Your objective
Only the lines of the data below from the one with "The image size is (464, 368)." through the one with "Task: Go to the size function page" are wanted. Repeat them exactly.
### Entries provided ###
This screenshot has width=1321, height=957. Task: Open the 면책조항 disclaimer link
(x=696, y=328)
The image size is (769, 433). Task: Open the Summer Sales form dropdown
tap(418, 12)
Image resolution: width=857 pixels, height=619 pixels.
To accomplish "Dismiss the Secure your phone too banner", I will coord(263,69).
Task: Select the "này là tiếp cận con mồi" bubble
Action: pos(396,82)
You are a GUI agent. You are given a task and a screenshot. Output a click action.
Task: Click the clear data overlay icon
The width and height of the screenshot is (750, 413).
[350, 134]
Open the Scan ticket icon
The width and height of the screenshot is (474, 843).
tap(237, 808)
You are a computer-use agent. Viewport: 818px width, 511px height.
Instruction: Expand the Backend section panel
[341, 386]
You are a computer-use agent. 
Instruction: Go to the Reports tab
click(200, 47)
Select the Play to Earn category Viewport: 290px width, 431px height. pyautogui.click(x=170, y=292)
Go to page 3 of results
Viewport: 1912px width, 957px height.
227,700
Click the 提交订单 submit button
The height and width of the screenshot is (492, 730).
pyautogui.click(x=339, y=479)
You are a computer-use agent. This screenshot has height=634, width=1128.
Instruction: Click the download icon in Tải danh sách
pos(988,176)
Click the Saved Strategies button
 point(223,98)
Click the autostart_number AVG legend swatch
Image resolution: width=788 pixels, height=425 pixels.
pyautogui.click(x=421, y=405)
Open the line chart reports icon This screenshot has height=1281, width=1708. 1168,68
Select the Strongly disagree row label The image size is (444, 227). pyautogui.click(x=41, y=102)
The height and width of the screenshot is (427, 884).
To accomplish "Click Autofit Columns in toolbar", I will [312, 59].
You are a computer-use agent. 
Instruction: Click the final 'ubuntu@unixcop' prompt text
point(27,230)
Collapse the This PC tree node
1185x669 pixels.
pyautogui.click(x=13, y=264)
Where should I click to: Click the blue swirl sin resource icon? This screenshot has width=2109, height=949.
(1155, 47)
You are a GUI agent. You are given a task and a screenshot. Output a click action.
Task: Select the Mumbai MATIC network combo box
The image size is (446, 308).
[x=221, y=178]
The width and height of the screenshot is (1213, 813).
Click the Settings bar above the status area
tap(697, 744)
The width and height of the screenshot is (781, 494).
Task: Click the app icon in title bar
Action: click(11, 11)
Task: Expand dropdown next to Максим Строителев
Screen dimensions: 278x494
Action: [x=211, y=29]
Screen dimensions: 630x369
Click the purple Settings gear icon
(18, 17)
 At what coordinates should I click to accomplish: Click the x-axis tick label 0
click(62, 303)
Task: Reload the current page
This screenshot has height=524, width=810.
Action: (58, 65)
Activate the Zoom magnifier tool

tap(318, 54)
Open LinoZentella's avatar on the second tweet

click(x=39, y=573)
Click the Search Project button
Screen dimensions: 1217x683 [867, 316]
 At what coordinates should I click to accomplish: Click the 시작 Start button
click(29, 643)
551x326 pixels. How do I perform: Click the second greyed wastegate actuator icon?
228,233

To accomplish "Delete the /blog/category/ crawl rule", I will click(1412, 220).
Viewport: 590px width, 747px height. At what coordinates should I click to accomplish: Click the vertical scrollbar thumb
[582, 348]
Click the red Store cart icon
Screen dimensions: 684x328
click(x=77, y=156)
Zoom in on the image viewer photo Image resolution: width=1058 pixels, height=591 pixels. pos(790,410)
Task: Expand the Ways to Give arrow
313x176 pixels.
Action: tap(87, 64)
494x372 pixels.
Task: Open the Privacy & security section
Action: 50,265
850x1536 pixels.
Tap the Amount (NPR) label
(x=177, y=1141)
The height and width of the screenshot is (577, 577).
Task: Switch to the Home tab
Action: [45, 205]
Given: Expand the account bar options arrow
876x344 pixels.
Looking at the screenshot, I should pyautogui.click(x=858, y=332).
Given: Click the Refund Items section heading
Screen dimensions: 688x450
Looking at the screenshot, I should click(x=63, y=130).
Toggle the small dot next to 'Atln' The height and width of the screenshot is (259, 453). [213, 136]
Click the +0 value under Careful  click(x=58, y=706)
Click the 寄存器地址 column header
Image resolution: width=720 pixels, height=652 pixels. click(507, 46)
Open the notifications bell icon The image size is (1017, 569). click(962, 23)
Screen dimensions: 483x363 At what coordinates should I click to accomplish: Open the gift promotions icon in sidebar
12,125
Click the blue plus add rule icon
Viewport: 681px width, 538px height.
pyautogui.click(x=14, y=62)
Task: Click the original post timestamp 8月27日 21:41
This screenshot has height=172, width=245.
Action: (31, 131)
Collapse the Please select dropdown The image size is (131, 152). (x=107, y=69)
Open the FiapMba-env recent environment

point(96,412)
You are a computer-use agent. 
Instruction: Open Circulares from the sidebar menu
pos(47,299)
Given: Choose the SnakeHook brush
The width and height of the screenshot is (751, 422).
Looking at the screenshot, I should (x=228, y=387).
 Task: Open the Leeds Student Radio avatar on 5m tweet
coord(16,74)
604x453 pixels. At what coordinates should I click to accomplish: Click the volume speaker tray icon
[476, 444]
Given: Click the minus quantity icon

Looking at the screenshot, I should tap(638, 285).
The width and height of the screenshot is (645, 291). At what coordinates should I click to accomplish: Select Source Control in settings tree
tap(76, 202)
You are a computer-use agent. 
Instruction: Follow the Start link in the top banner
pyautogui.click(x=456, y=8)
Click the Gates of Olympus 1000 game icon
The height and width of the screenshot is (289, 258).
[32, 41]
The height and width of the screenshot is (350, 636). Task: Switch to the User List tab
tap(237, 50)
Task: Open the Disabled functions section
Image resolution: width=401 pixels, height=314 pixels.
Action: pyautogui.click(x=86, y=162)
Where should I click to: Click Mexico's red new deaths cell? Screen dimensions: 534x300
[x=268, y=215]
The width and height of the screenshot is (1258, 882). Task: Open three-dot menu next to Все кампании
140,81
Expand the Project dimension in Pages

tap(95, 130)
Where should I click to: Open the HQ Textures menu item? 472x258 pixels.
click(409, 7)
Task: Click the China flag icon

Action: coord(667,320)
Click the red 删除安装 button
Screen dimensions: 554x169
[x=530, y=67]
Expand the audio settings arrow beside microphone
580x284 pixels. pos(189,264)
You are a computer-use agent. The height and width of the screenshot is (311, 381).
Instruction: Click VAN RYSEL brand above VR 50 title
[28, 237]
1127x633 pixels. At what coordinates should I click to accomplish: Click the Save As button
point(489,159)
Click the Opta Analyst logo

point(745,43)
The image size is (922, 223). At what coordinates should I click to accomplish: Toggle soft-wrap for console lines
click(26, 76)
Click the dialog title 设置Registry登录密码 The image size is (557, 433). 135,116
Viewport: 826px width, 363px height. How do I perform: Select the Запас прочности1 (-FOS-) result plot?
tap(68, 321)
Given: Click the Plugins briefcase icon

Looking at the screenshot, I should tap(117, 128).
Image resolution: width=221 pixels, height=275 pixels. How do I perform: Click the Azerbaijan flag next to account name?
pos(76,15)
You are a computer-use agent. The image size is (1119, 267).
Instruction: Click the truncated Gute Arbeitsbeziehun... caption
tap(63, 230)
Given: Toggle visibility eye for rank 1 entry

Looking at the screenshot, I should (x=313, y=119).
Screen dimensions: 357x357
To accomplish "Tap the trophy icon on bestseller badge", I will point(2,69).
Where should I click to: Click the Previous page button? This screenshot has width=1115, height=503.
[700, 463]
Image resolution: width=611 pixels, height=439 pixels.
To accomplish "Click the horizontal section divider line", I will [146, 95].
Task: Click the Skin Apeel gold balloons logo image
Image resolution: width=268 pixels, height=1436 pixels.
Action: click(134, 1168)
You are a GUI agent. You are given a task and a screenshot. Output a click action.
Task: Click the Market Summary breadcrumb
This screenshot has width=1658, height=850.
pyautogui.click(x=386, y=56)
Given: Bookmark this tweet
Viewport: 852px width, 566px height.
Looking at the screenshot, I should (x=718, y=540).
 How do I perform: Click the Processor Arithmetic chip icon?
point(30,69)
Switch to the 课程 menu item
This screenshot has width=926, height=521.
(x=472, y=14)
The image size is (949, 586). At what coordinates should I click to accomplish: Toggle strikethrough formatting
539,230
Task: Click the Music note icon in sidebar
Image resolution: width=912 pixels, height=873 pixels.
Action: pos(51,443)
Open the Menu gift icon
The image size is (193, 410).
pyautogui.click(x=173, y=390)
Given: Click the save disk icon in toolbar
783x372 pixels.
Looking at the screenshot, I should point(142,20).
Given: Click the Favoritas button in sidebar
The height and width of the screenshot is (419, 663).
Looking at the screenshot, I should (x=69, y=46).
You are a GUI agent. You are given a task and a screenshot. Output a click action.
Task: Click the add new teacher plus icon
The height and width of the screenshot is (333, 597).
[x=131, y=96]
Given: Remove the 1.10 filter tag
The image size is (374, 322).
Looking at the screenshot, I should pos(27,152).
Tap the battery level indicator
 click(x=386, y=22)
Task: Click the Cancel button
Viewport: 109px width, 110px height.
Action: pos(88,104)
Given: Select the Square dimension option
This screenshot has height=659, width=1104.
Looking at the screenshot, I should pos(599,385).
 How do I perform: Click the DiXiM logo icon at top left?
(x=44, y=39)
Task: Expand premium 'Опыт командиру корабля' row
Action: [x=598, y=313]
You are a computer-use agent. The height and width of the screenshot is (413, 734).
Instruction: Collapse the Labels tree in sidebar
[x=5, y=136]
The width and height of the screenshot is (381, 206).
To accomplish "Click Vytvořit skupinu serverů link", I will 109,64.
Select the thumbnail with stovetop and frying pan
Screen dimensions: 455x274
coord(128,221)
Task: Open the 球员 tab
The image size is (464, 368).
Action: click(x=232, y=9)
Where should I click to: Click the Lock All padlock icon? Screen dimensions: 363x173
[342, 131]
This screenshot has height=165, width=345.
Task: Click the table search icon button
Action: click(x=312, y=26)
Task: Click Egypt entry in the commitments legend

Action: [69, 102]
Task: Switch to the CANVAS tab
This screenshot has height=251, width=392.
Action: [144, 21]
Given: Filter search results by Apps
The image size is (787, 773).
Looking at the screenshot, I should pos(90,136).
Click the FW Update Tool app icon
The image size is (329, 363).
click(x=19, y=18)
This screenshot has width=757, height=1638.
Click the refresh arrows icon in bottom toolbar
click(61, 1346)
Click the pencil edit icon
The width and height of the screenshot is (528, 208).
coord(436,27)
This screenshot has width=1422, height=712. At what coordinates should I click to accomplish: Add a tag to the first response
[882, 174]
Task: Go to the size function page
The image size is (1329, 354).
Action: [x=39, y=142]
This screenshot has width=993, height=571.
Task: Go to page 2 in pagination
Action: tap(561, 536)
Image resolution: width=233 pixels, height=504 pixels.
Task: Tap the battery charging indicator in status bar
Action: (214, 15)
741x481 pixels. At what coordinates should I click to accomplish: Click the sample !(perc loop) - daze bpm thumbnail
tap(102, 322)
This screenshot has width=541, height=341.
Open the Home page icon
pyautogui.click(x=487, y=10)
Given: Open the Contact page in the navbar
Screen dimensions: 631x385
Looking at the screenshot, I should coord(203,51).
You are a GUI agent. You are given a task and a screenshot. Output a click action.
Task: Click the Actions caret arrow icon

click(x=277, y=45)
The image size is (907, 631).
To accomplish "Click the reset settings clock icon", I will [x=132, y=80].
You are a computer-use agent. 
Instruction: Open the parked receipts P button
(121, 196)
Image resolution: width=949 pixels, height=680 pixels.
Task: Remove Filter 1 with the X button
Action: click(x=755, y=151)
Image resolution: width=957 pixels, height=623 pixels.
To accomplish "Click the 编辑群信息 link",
###
Task output
The image size is (464, 368).
Action: click(x=232, y=9)
Where should I click to: Click the Lock All padlock icon? Screen dimensions: 363x173
[342, 131]
This screenshot has height=165, width=345.
Task: Click the table search icon button
Action: click(x=312, y=26)
Task: Click Egypt entry in the commitments legend

Action: [69, 102]
Task: Switch to the CANVAS tab
This screenshot has height=251, width=392.
Action: [144, 21]
Given: Filter search results by Apps
The image size is (787, 773).
Looking at the screenshot, I should pos(90,136).
Click the FW Update Tool app icon
The image size is (329, 363).
click(x=19, y=18)
This screenshot has width=757, height=1638.
Click the refresh arrows icon in bottom toolbar
click(61, 1346)
Click the pencil edit icon
The width and height of the screenshot is (528, 208).
coord(436,27)
This screenshot has width=1422, height=712. At what coordinates should I click to accomplish: Add a tag to the first response
[882, 174]
Task: Go to the size function page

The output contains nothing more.